Task description: Reproduce the items below word for word, leaving out every picture.

Data provided:
———

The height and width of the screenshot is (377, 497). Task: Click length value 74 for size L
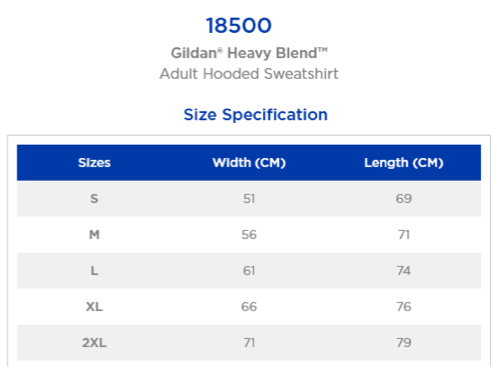(x=404, y=271)
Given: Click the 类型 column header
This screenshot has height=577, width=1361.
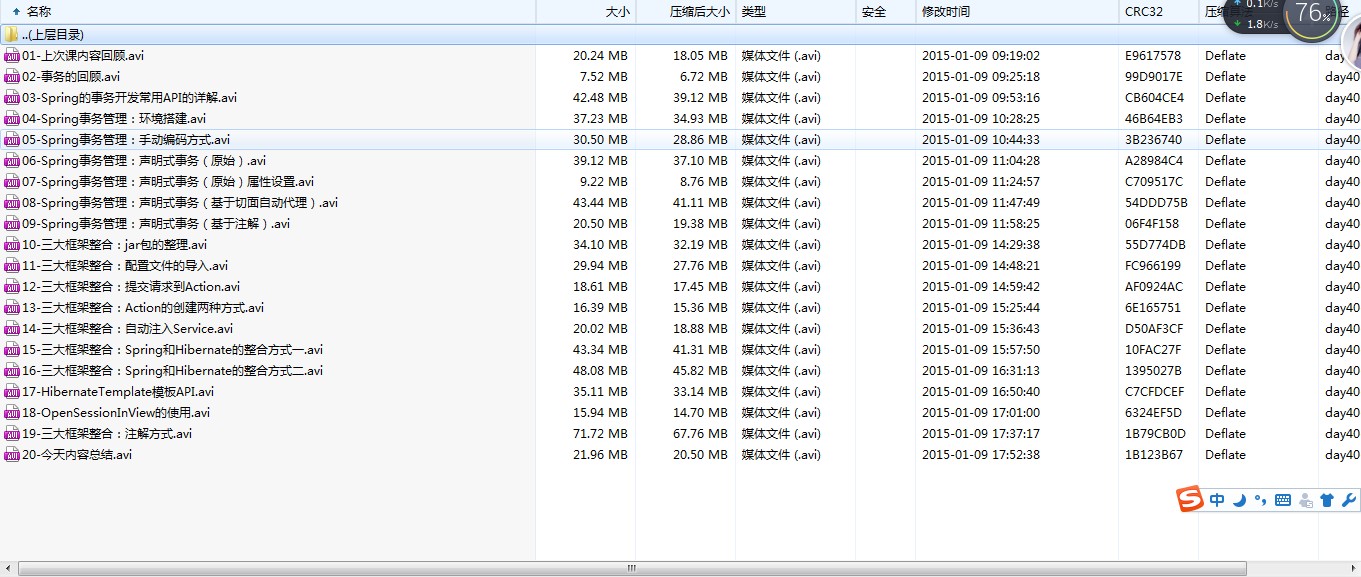Looking at the screenshot, I should [753, 12].
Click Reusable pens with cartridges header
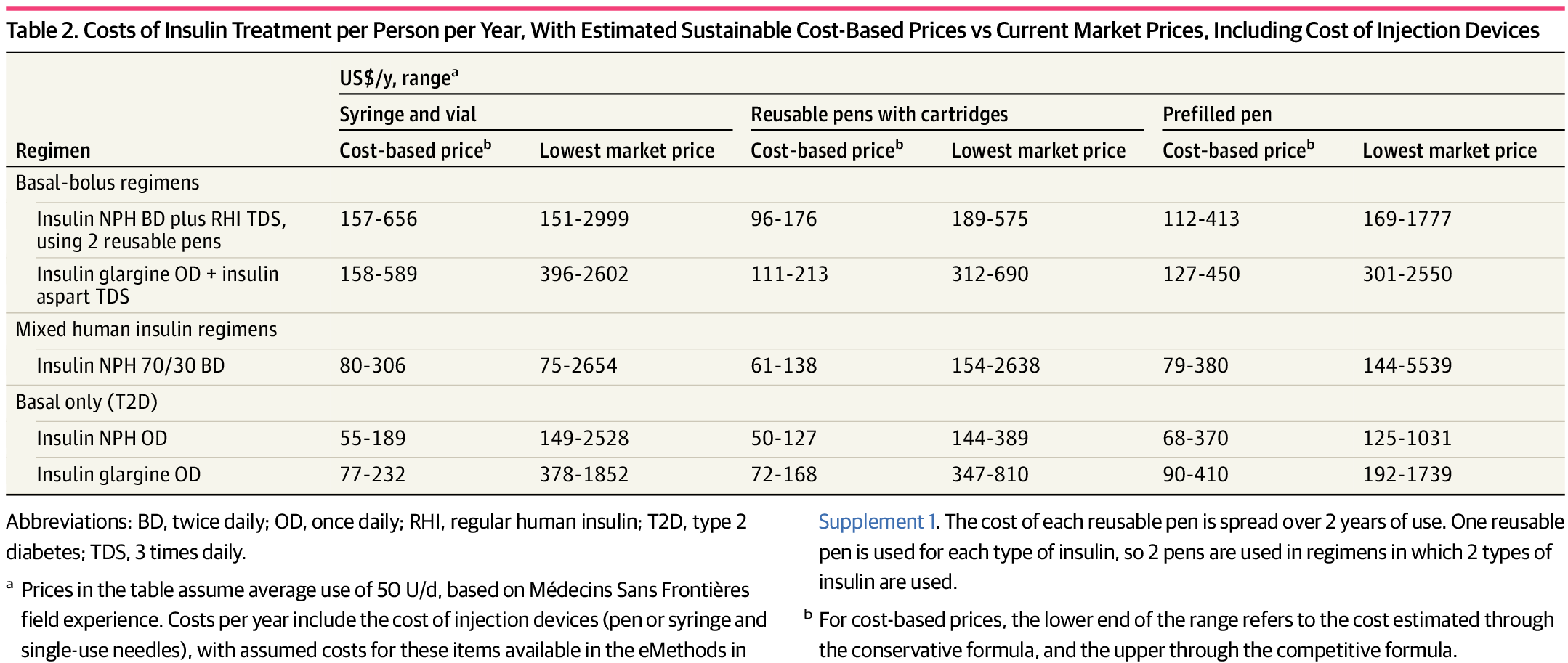 tap(879, 115)
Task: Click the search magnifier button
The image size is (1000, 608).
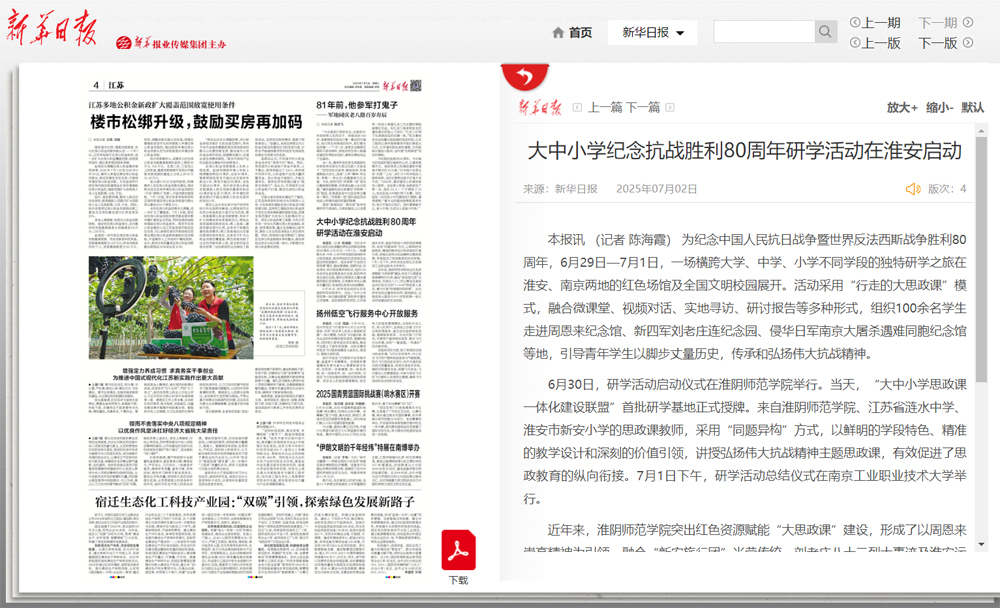Action: click(x=825, y=32)
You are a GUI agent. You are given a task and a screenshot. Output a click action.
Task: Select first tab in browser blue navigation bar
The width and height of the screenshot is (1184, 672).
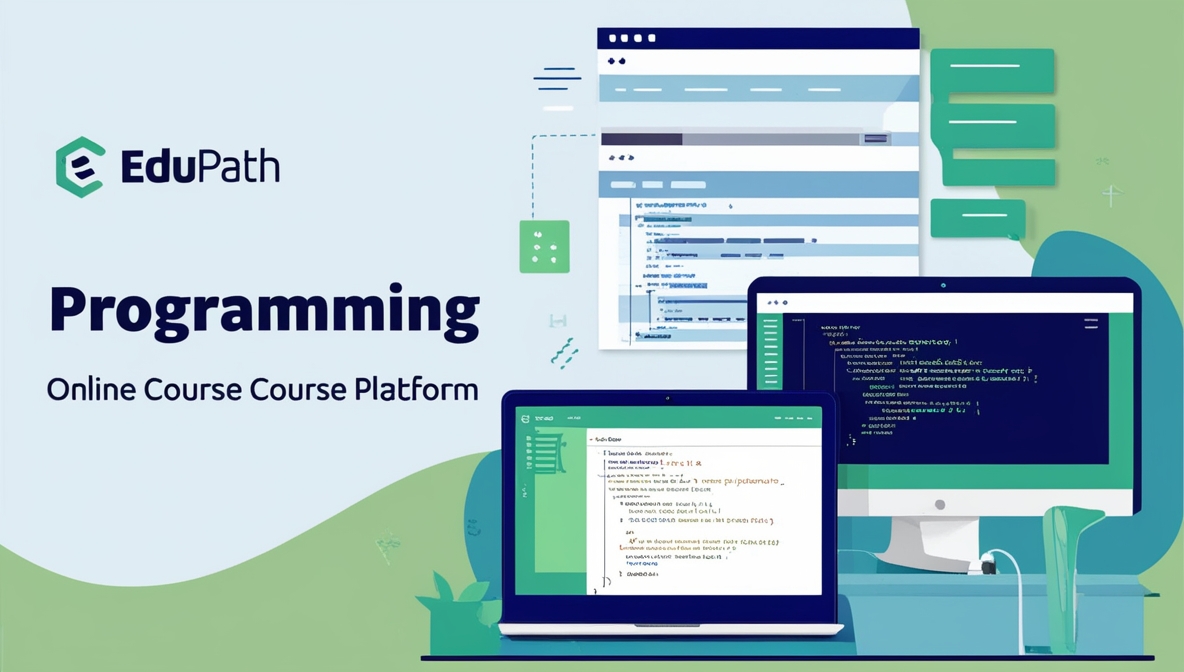click(x=623, y=184)
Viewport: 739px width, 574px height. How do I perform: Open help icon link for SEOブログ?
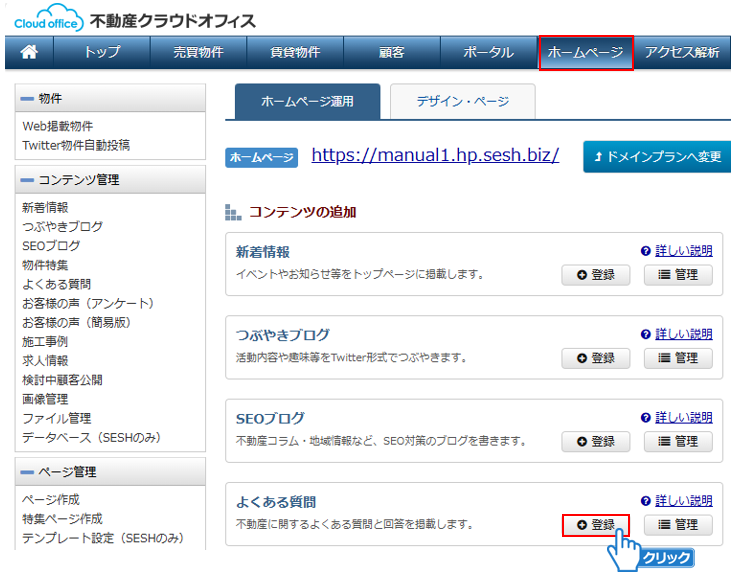(646, 418)
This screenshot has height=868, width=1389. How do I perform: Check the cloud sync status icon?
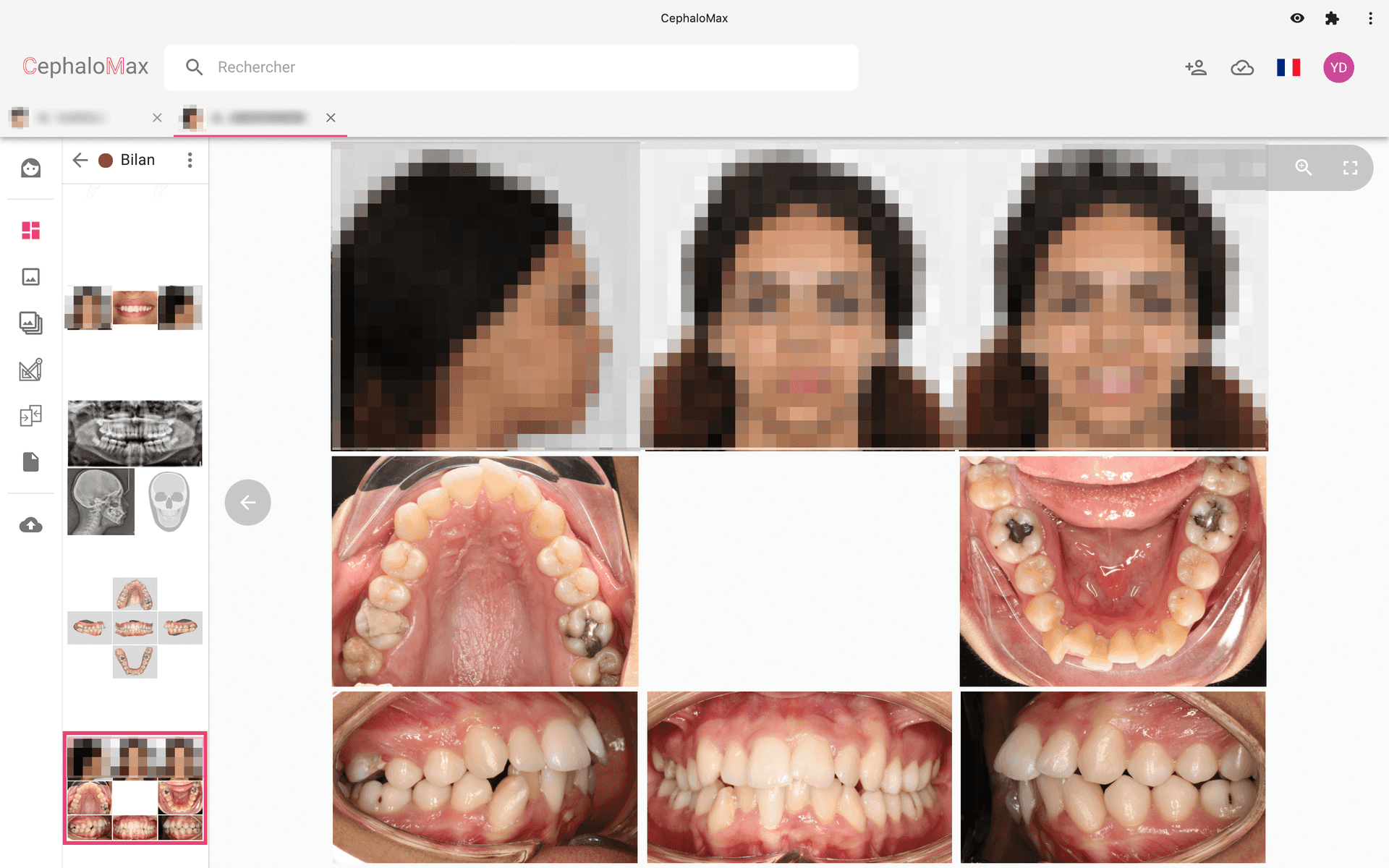click(1242, 67)
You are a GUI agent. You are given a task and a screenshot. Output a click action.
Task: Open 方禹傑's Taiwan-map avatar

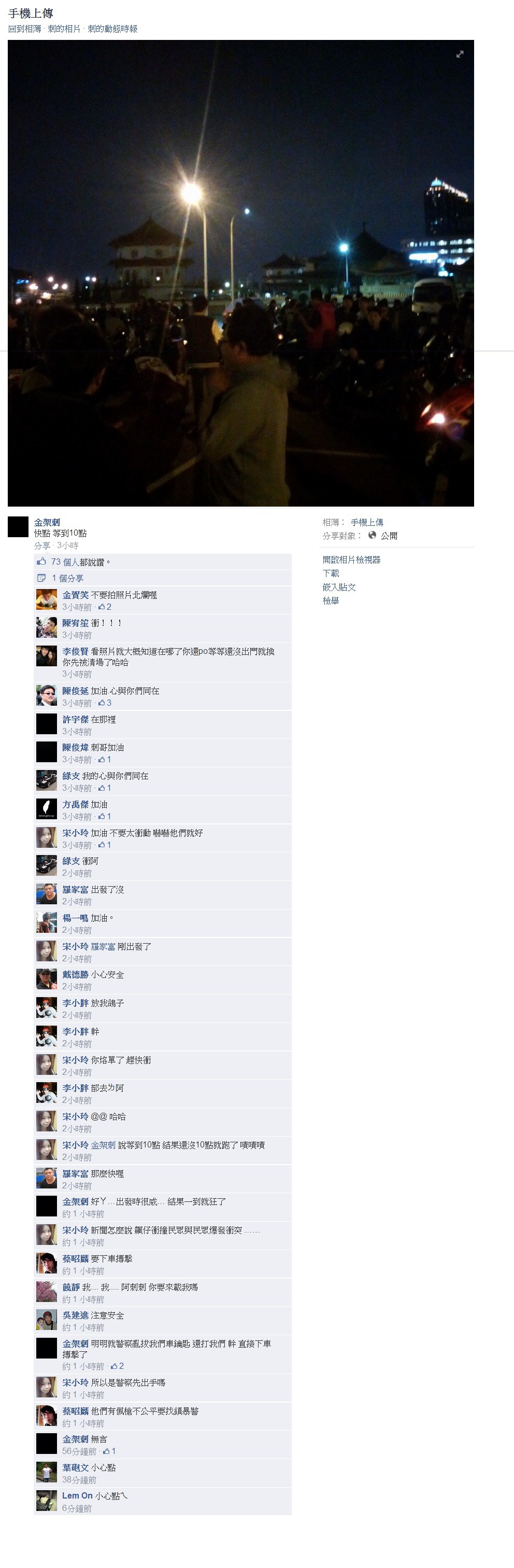pos(47,809)
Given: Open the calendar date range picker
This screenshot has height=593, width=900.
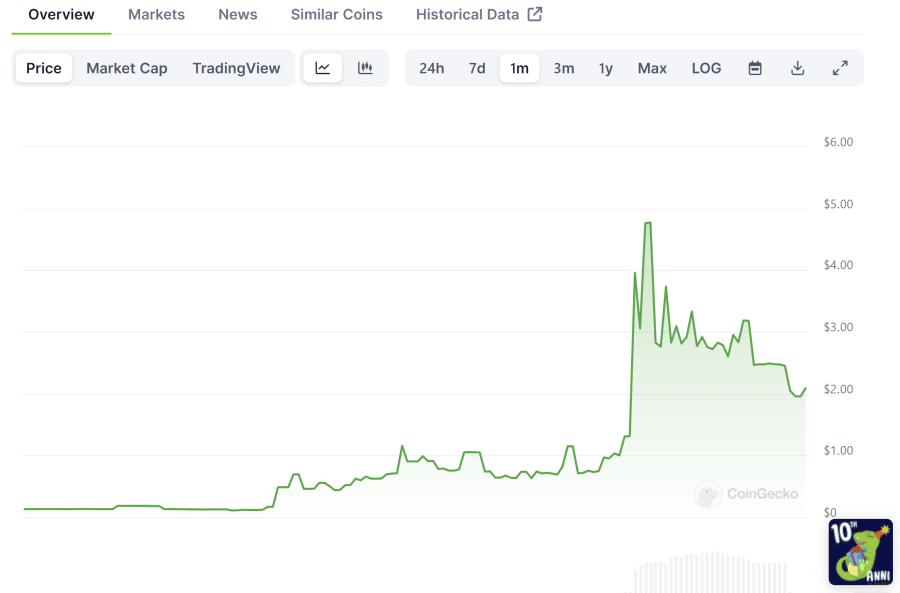Looking at the screenshot, I should point(755,67).
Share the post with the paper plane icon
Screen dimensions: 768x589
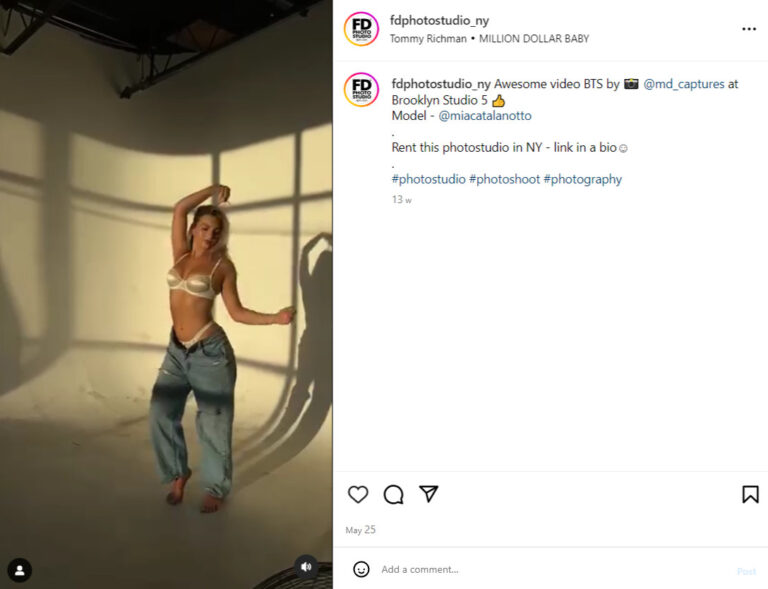429,494
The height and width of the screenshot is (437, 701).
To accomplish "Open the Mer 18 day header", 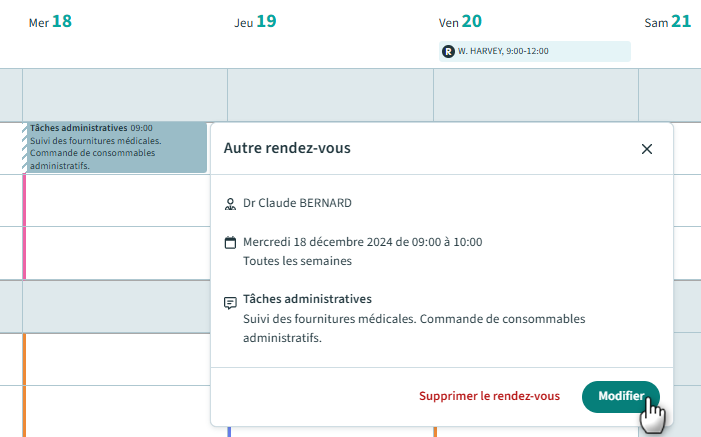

———

Output for this exercise:
The height and width of the screenshot is (377, 497). Task: Click length value 74 for size L
(x=404, y=271)
Given: Click the 类型 column header
This screenshot has height=577, width=1361.
Looking at the screenshot, I should [753, 12].
Click Reusable pens with cartridges header
 tap(879, 115)
Task: Click the search magnifier button
The image size is (1000, 608).
Action: click(x=825, y=32)
You are a GUI agent. You are given a task and a screenshot. Output a click action.
Task: Select first tab in browser blue navigation bar
The width and height of the screenshot is (1184, 672).
click(x=623, y=184)
Viewport: 739px width, 574px height. How do I perform: Open help icon link for SEOブログ?
(646, 418)
This screenshot has height=868, width=1389. How do I perform: Check the cloud sync status icon?
click(1242, 67)
You are a GUI agent. You are given a task and a screenshot. Output a click action.
Task: Open 方禹傑's Taiwan-map avatar

pos(47,809)
Given: Open the calendar date range picker
This screenshot has height=593, width=900.
Looking at the screenshot, I should point(755,67).
Share the post with the paper plane icon
Screen dimensions: 768x589
429,494
The height and width of the screenshot is (437, 701).
To accomplish "Open the Mer 18 day header", 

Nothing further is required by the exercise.